Although I wouldn't recommend it, you could go swimming in a pool of HIV+ blood, and your odds of getting infected would be surprisingly low (assuming you don't have any open sores).
Tens of millions of people around the world have HIV, and yet, there has been not one single reported case of anyone getting it from a bathroom or a swimming pool.
I’d be more concerned of people not catching it in the water but outside the water. there’s alot of slippery concrete around pools, 2 yr olds do what 2 yr olds do, they wander of a bit, mingle with other 2 yr olds, fall, bleed, ect. A child that young with HIV doesn’t have the knowledge to protect others from themselves.
You can't get HIV from an HIV+ person spitting on you. The odds of you getting HIV from an HIV+ person after being scratched, bitten or bled on are extremely small -- and that's assuming that the kids are HIV+.
What's the kid going to do, give your kid an involuntary blood transfusion?
Even with tens of millions of people living with HIV, there has not been a single reported case of anyone contracting HIV from a restaurant, a swimming pool, or any other public facility.

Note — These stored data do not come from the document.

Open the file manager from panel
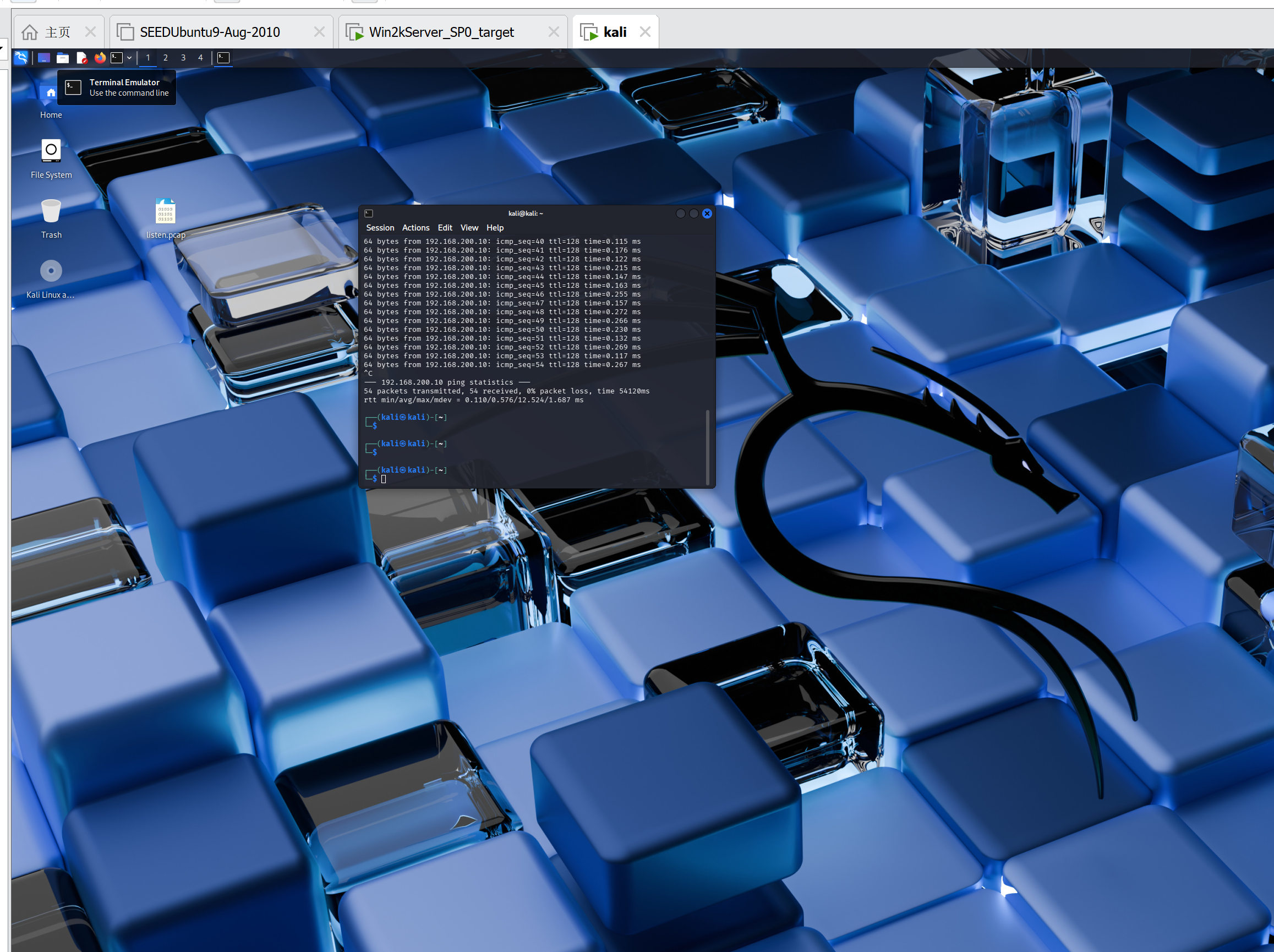pyautogui.click(x=63, y=58)
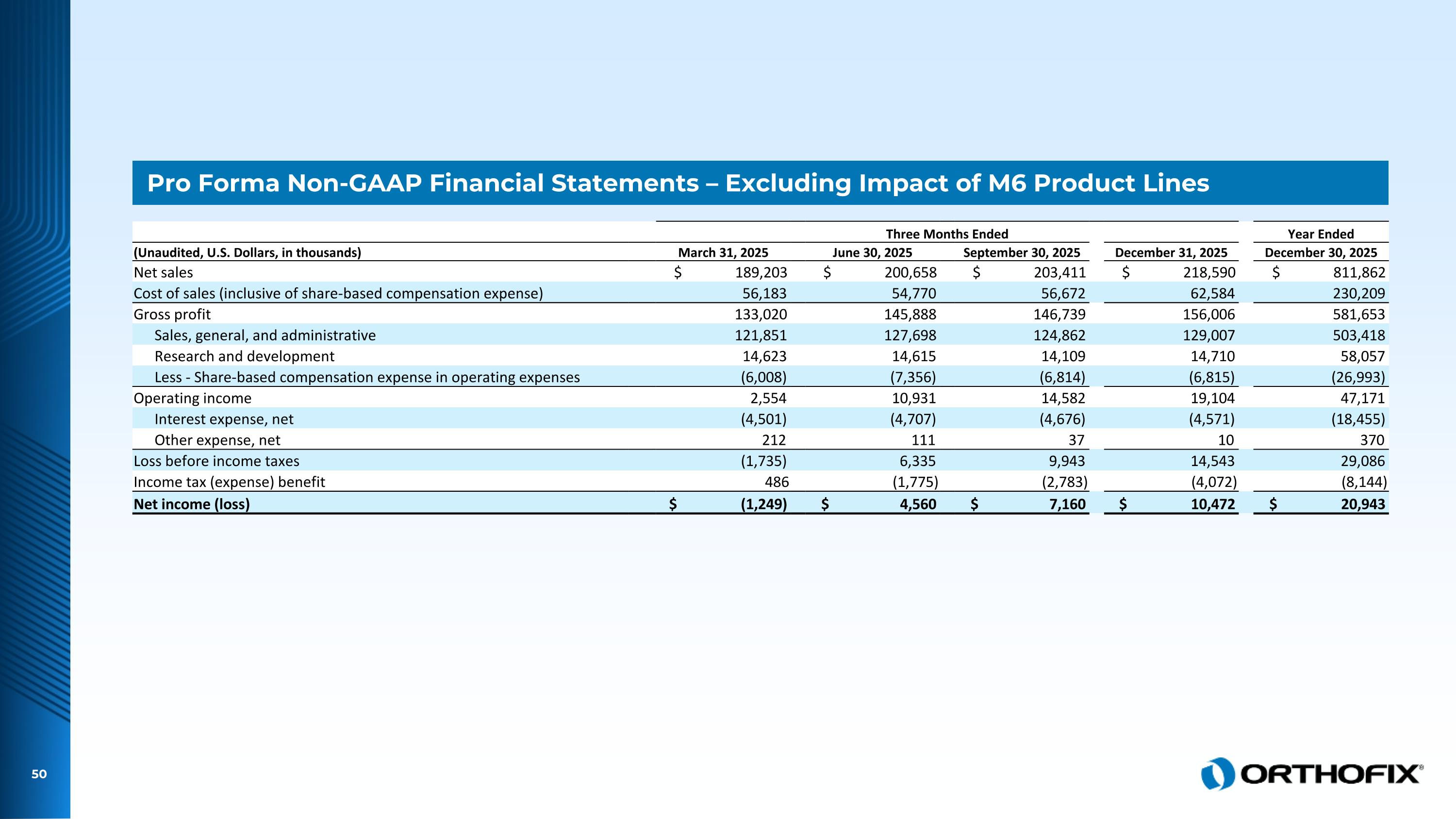Viewport: 1456px width, 819px height.
Task: Click the December 31, 2025 column header
Action: click(1171, 252)

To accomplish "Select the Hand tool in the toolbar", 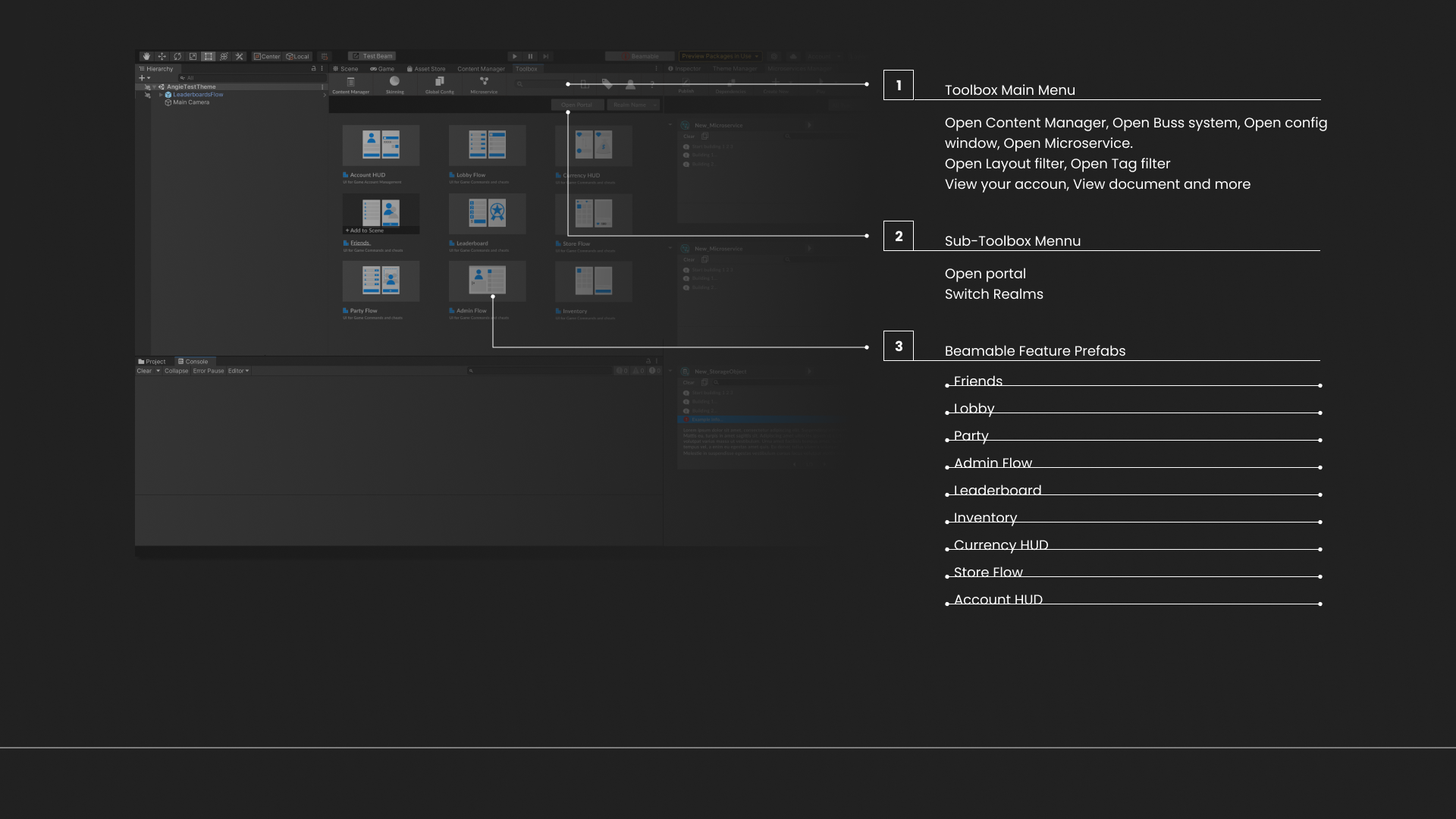I will (146, 56).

Catching HIV is a bit more difficult than I think you think it is.
Fecal coliform bacteria can exist outside the human body.
HIV can't.
Your odds of getting a bacterial infection from a kid at a swimming pool are small but not insignificant. It's effectively impossible for anyone to get HIV at a pool.
Unless the two year old bites you!!!
Have you ever seem the way two year olds kids play these days while is a swimming pool?
They have unprotected sex
They share dirty needles to shoot drugs
They even have been know to give each other blood transfusions while in the pool.

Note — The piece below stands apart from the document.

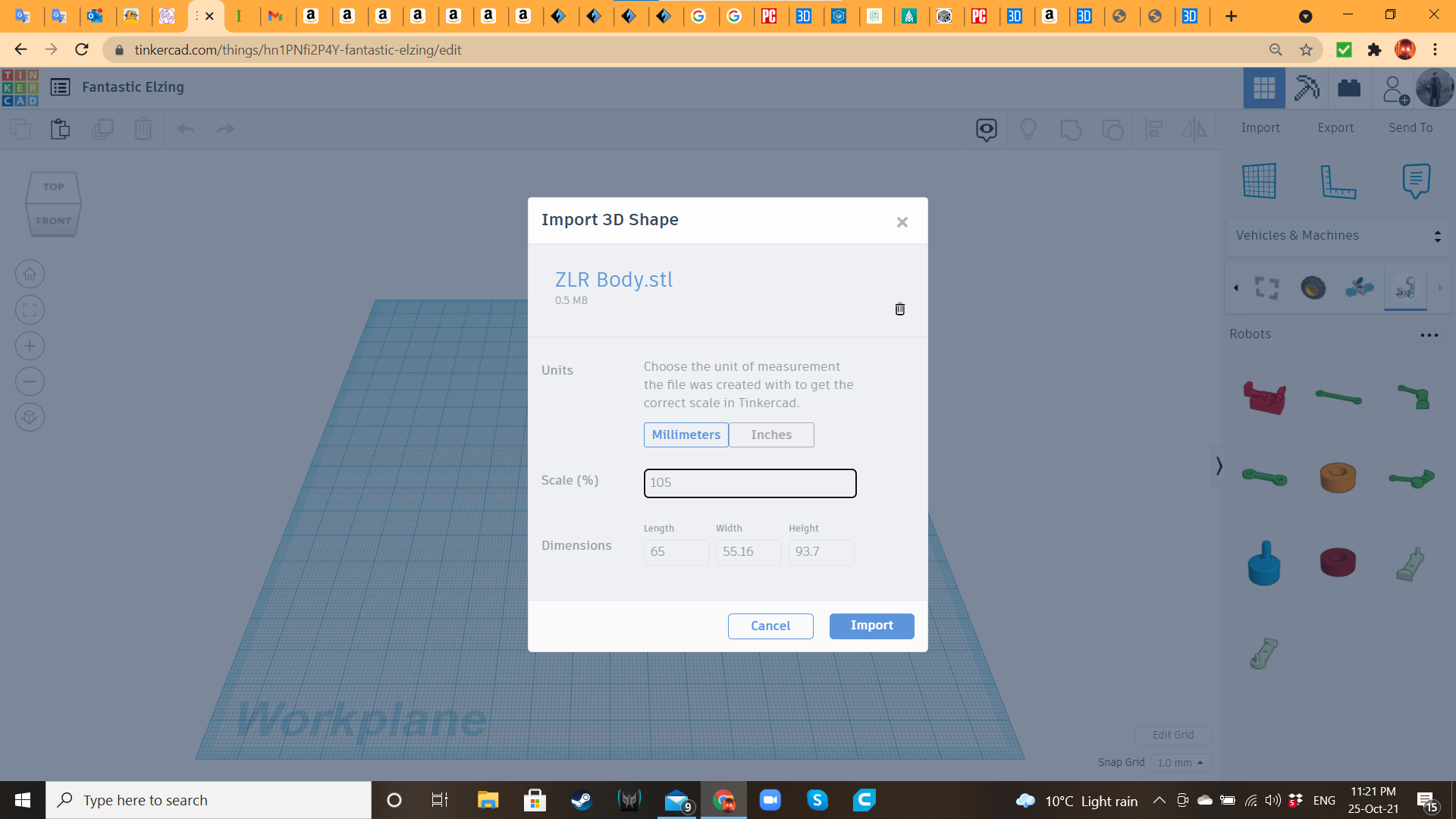
Task: Toggle the orthographic view cube icon
Action: [30, 417]
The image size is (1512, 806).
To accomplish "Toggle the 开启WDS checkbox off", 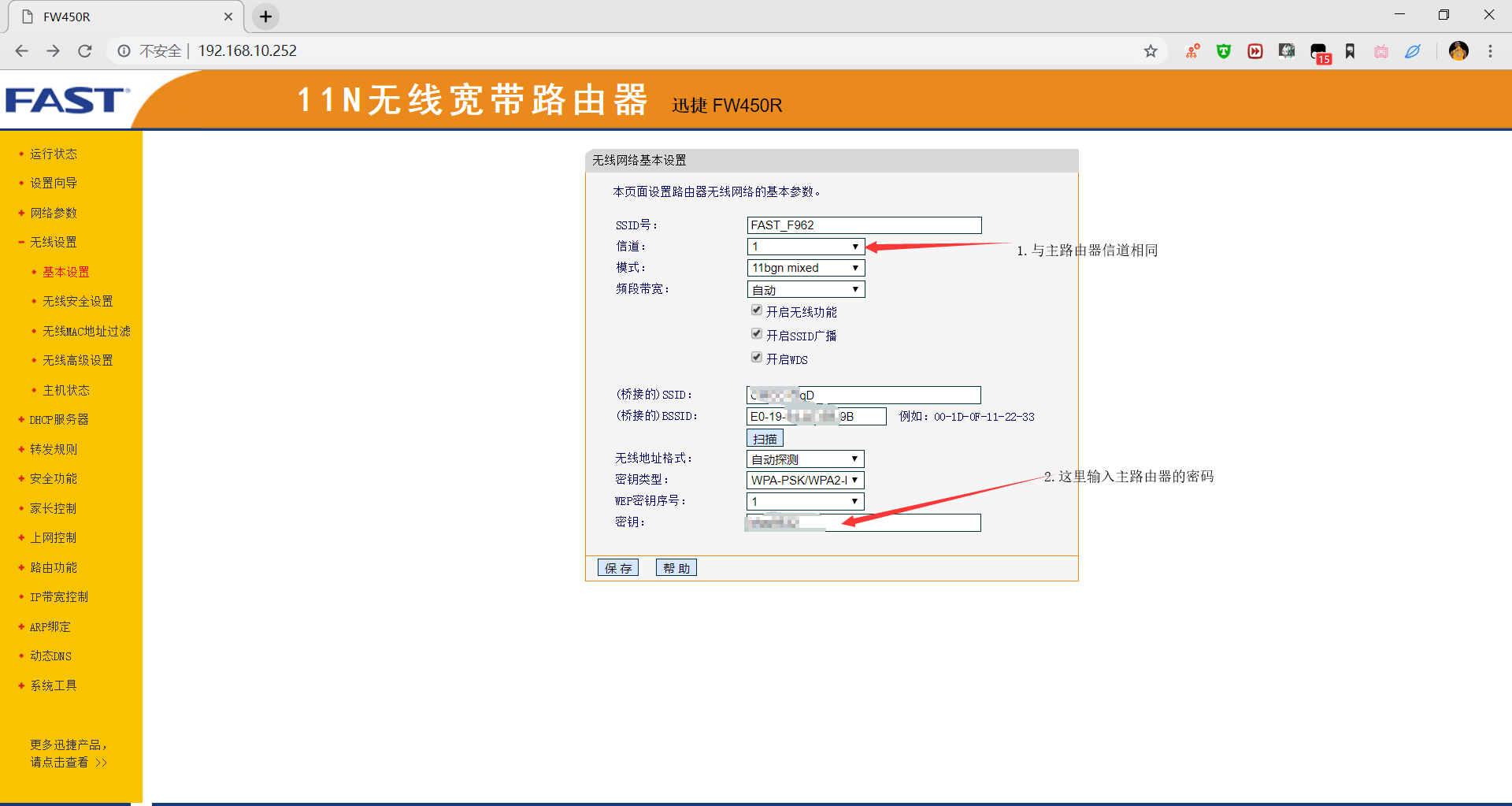I will tap(756, 357).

Things have changed so much from the time when I was two.
I can be bit by a two year old kid walking down the street.
Should we then ban kids with HIV from waking down the street?
I wouldnt want my 2 yr old with a fresh cut on his knee playing with an infected 2 yr old who may have fallen 5 mins ago with a cut on his hand. they’re 2 year olds. I know the chance is very small but still with my luck.....
First, this is a case of a child that people know has been diagnosed with HIV. Since you cannot know in most cases who does and does not have HIV, then your question is not reasonable. Second, people are going to be in much closer proximity to this two year old while in a pool at an RV resort than would be the case of anyone walking down a city street. And, if your not observant enough to avoid a rabbid two year old while walking down the street, then you deserve to get bit. Before you get on your high horse about people being observant in a swimming pool consider that most people are not constantly watching what someone else’s child is doing while in a pool. And children tend to gravitate to other children for play, presenting a potential for another child to be bitten by this one. And, yes, I’ve seen a two year old bite a person (primarily other children) on numerous occasions. Do you wish to take that chance where you know the two year old has the HIV virus? Sorry, but I do not. No need to continue to post irrational comments to me.
Since you’re such an Einstein and oh so much more intelligent than us hicks why don’t you explain it all.
Why does “no shirt, no shoes, no service” work, but not “AIDS, no service”?